ファンタジー時代劇です。一般的な転生物語ではありません。洋の東西を問わず、時代劇や活劇がお好きな方、どうぞお越しください。
意外に頭脳戦もありますかな……。そこまで難しくないので、お気軽にお読み下さい。
転生はしませんが、タイムスリップや次元の移動はあります。(ほぼ出てこないので、忘れて読んで頂いてけっこうです。)
その時、盛大な咳払いが聞こえた。
「話が終わった所でいいですかな?こんな話をすれば、まるで私が悪者みたいで嫌な気分ですが、仕方ありませんな。一応、伝えておきますよ、レルスリ殿。」
「お待たせしました。どうぞ。話の続きを。」
バムスはにっこり微笑んで質屋の店主に向き直る。
「こんな話が聞こえてきましてな。ロロゼ王国は金欠で、宰相カリスが一計を案じた。わざとナーメダス二世とレルスリ殿の事件を持ち出させ、問題となるように仕向けたのです。

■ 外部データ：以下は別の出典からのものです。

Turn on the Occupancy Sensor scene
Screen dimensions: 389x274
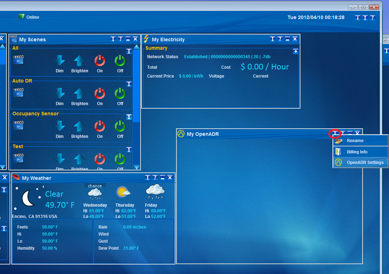(x=100, y=127)
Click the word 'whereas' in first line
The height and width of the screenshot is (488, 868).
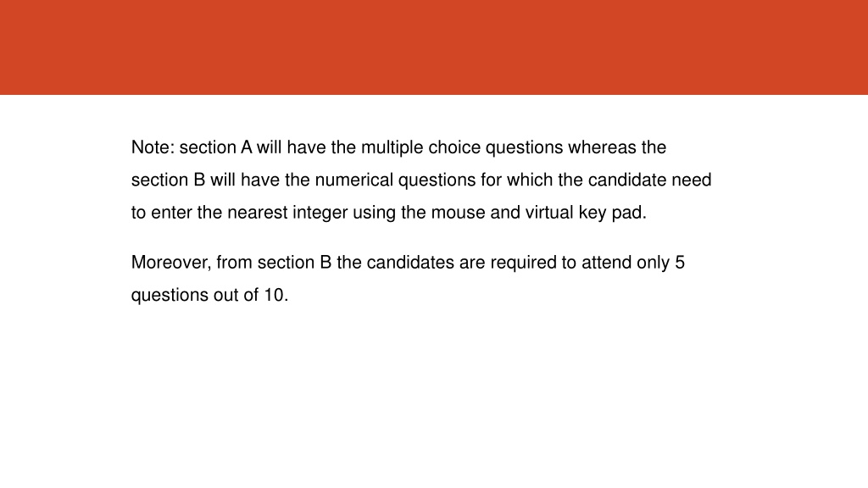pos(602,147)
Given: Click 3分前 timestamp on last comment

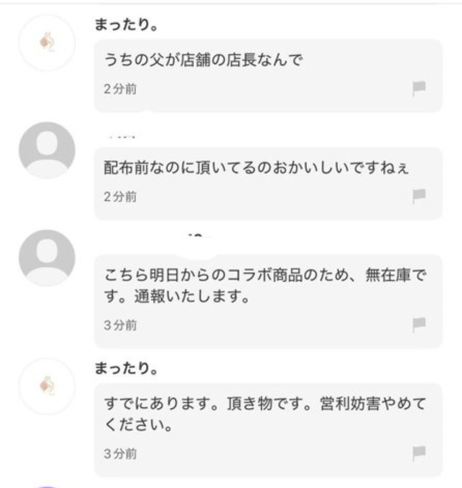Looking at the screenshot, I should tap(120, 454).
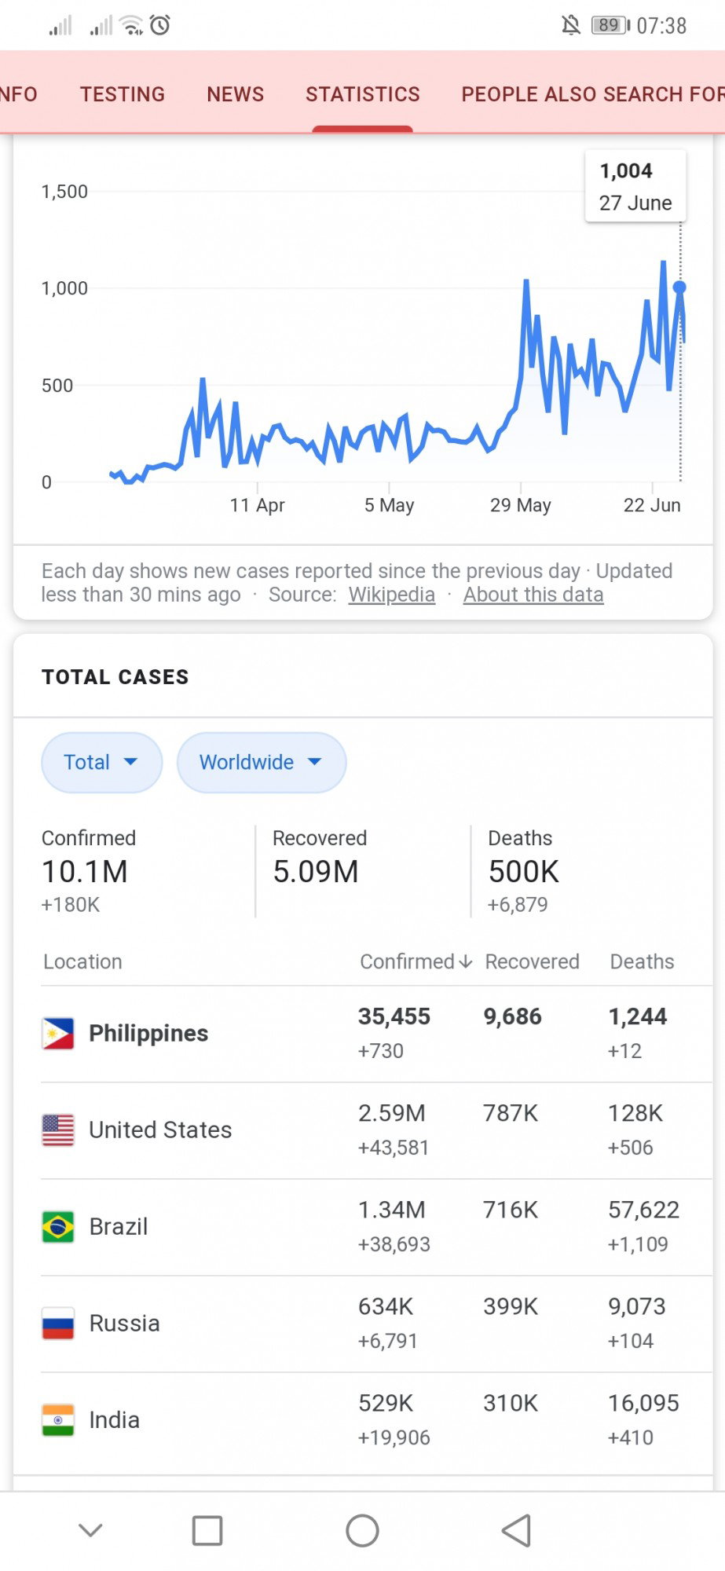Tap the Android back navigation triangle
This screenshot has height=1571, width=725.
point(517,1530)
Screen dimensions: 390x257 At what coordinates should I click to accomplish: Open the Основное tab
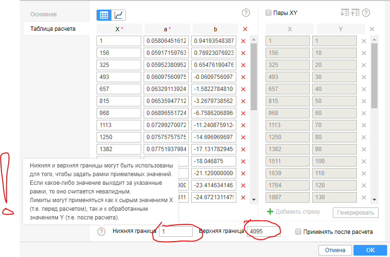43,14
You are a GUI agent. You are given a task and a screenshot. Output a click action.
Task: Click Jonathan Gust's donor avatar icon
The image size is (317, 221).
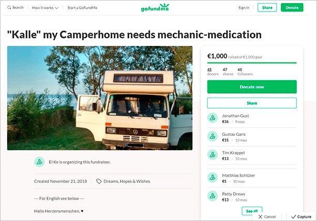tap(213, 118)
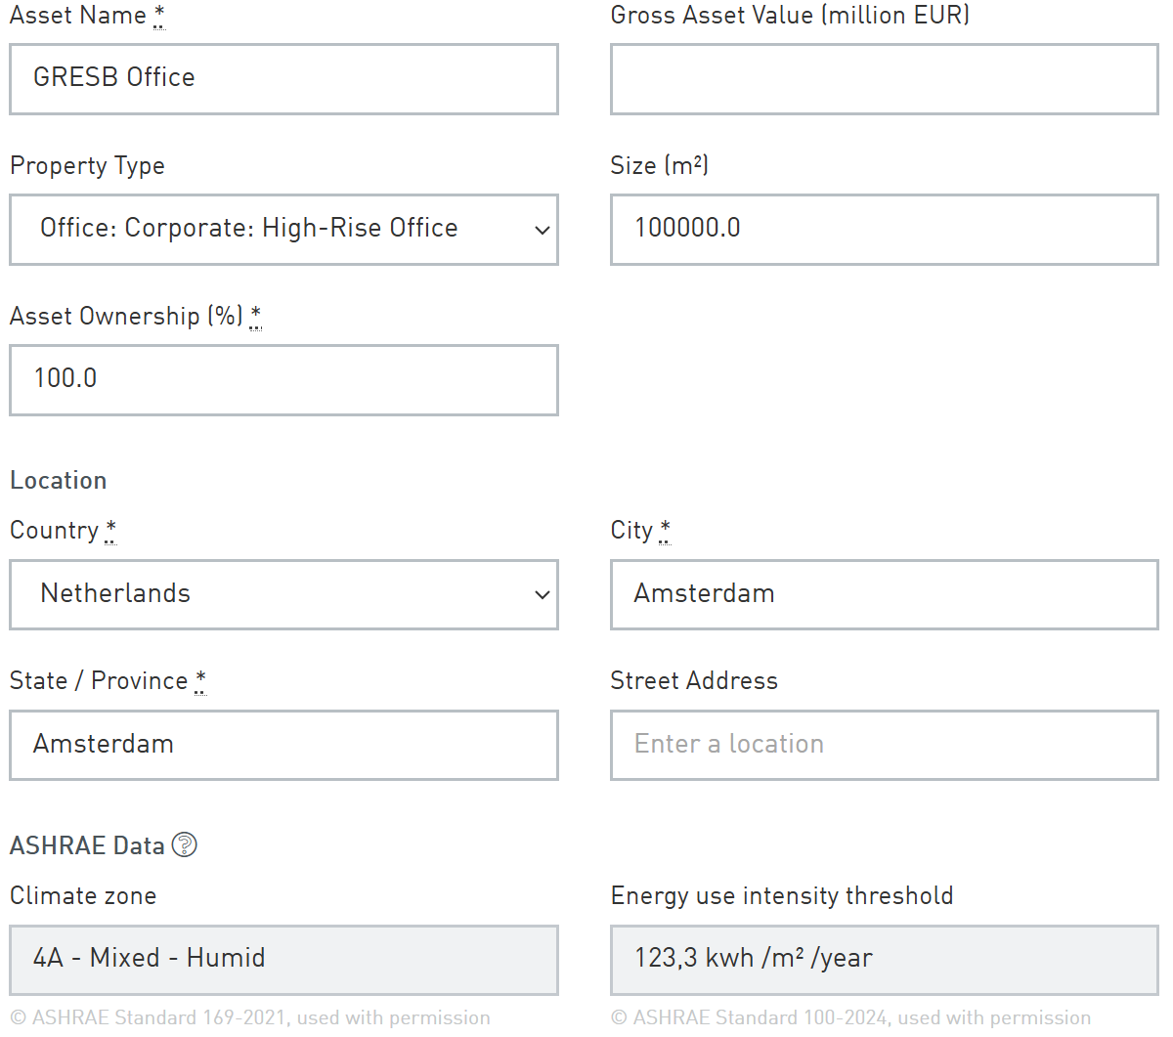Select the Size (m²) input box
1173x1037 pixels.
pos(884,229)
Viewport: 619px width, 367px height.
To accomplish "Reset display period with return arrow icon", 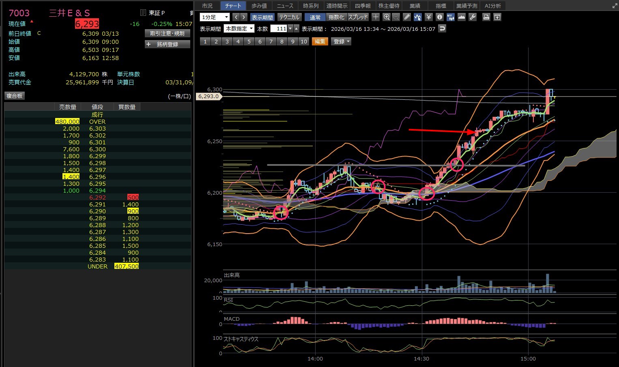I will (442, 28).
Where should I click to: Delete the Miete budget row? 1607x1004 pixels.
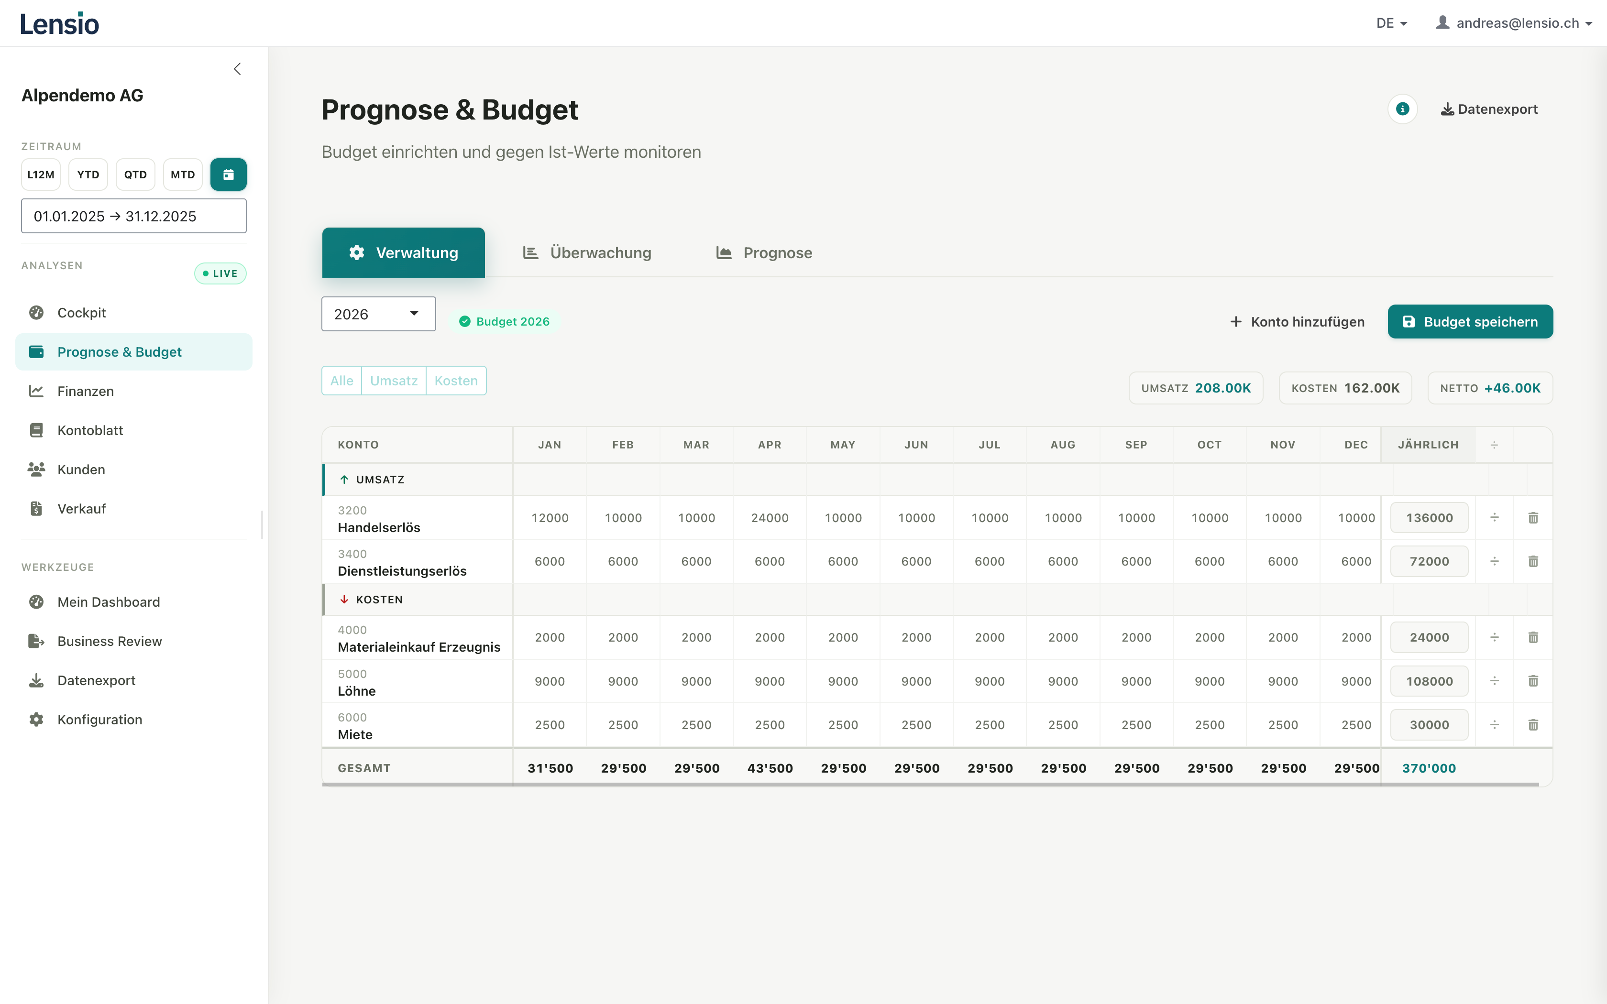(x=1533, y=724)
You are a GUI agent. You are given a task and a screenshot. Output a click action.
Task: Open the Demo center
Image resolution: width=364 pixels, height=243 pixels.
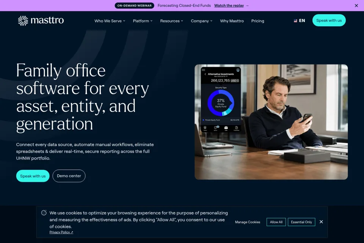[x=69, y=176]
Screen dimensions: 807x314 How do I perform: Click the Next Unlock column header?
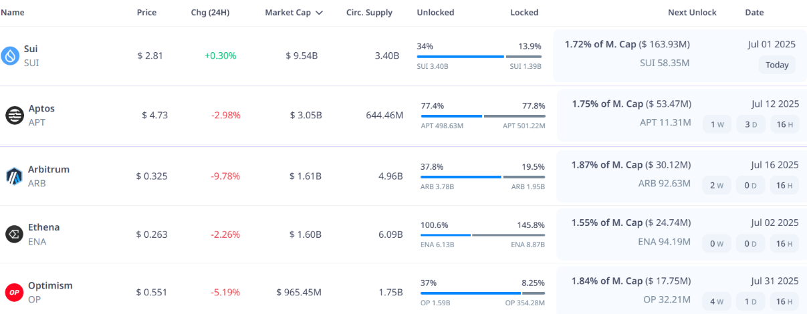click(x=692, y=13)
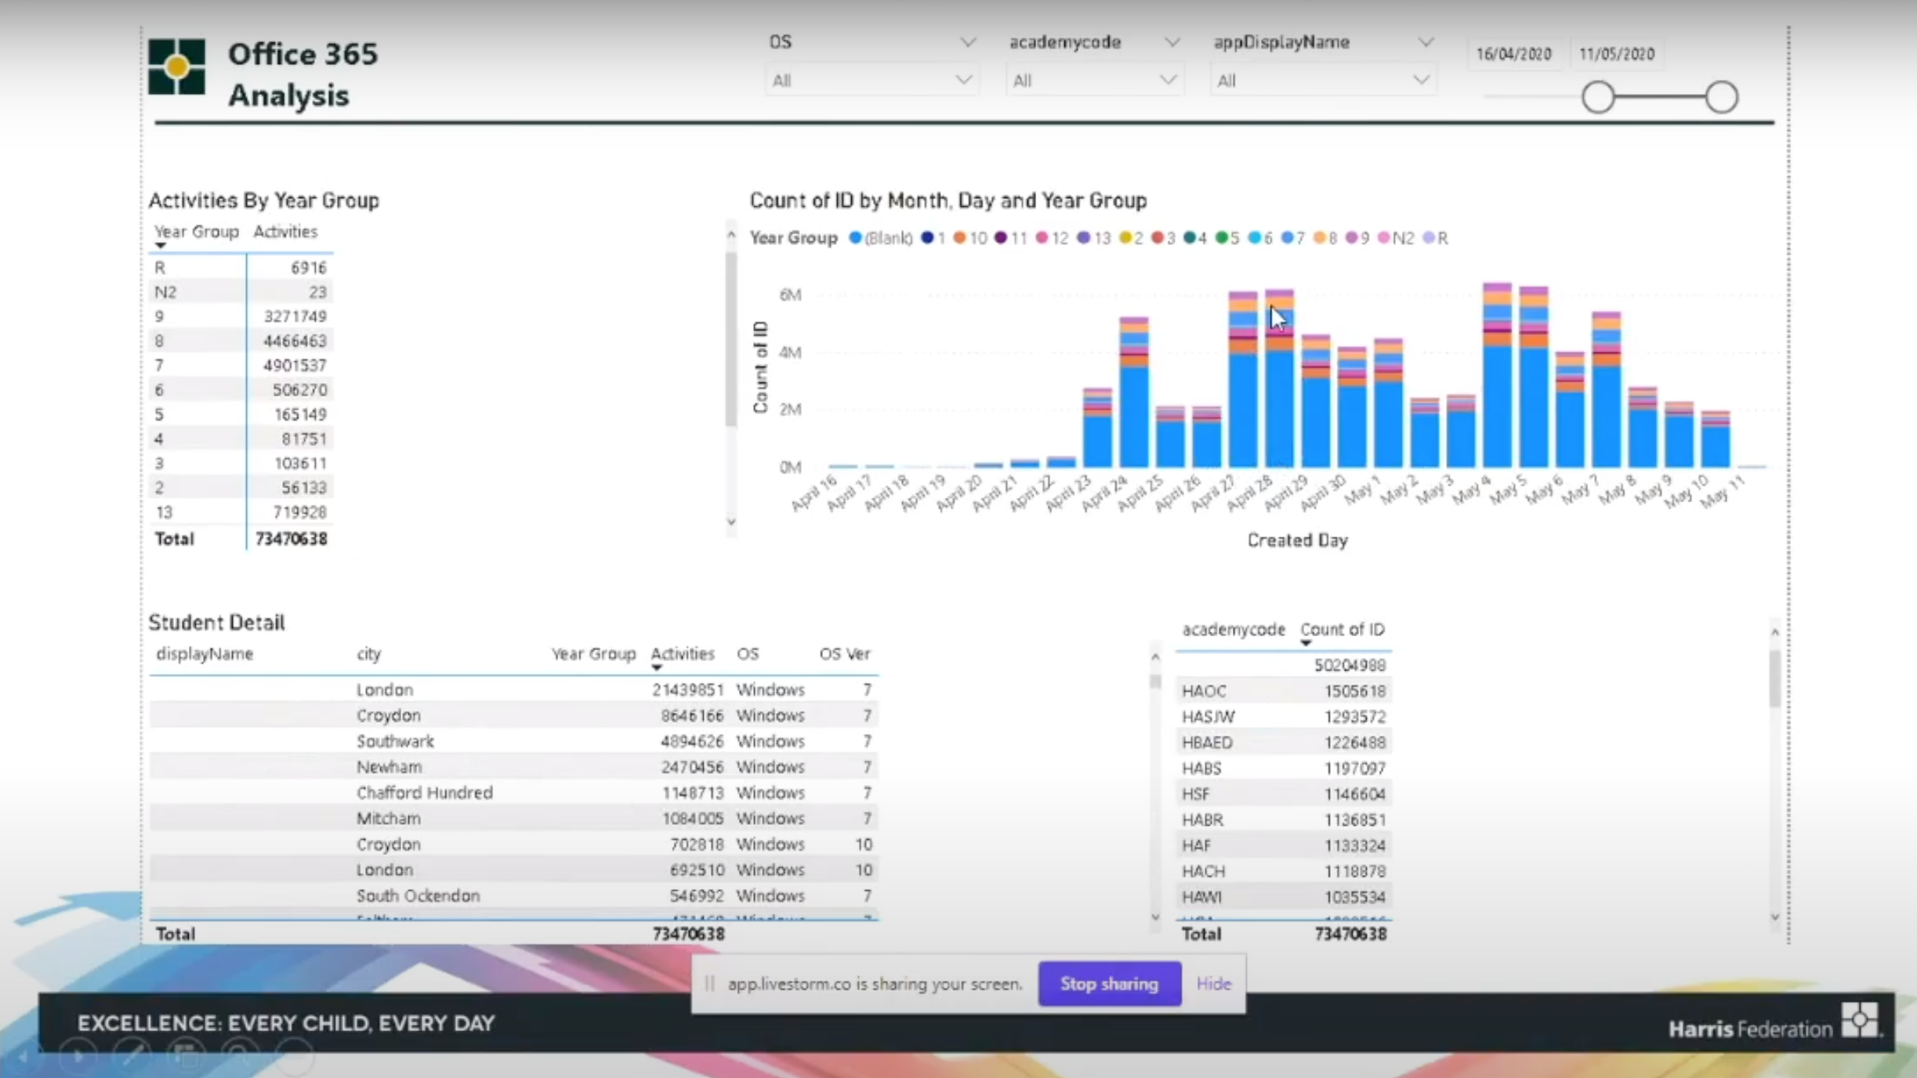Click the next slide arrow control
This screenshot has width=1917, height=1078.
[x=78, y=1056]
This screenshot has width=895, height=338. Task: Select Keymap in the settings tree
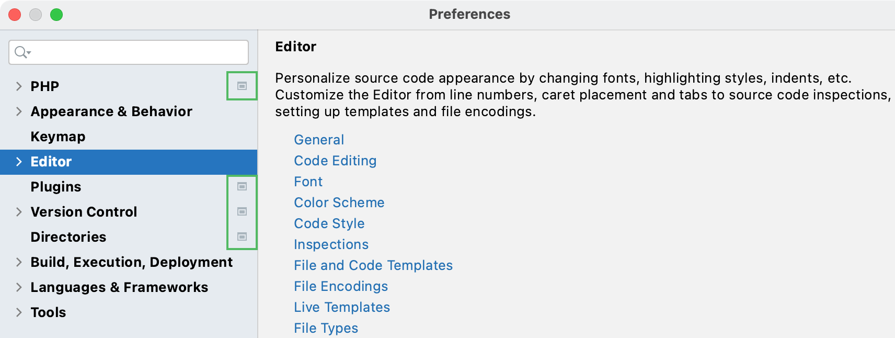(x=58, y=137)

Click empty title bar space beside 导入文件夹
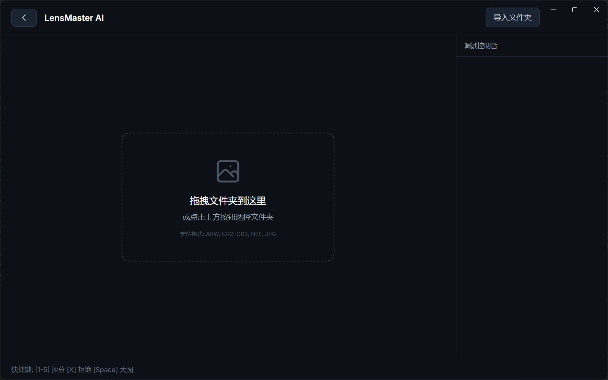pyautogui.click(x=304, y=18)
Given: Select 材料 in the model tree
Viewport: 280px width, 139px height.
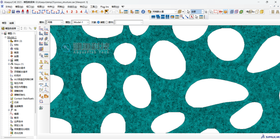Looking at the screenshot, I should (16, 45).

そうして、国民の関心が向いた所で、王宮内に眠っていた大量のある物を高額で売りに出すことにした。それが見事に当たり、飛ぶように売れているそうです。」
バムスは淡々と話を聞いている。
「売っている物が何か、お分かりになりますか?」
「……。何ですか?」
「さすがのレルスリ殿も、予想はついても口に出して言いたくないでしょう。レルスリ殿の閨での絵だそうですよ。」
レルスリ家の使用人達はロロゼ王国での事件のことを、ほとんど知らない。ジョーだけは知っていたが、それ以外は知らないので、みんなびっくりしている。
そして、ヴァドサ家の人達も同様だった。ただ、ビレスが一人、眉間に皺を寄せてうさぴょん質屋の店主を睨みつけていた。なんとなく、風の噂で聞いたことがあったのである。公衆の面前でそういうことを言う、うさぴょん質屋の店主に対して反感を持っていた。
「あまりにも美しく色っぽいので、描かれているのが男性だと気づかずに買う人もいるんだとか。それが、なんということかサリカタ王国にも売るそうなんですな。
宰相カリスの算段としては、厳しく事件を封印しているサリカタ王国に少し売り、レルスリ殿に敵対している貴族などが高額で買う。その上、その話が王の耳に入れば、王は怒り、その絵を買い集めて処分するか、もしくはロロゼ王国に何か言ってくる。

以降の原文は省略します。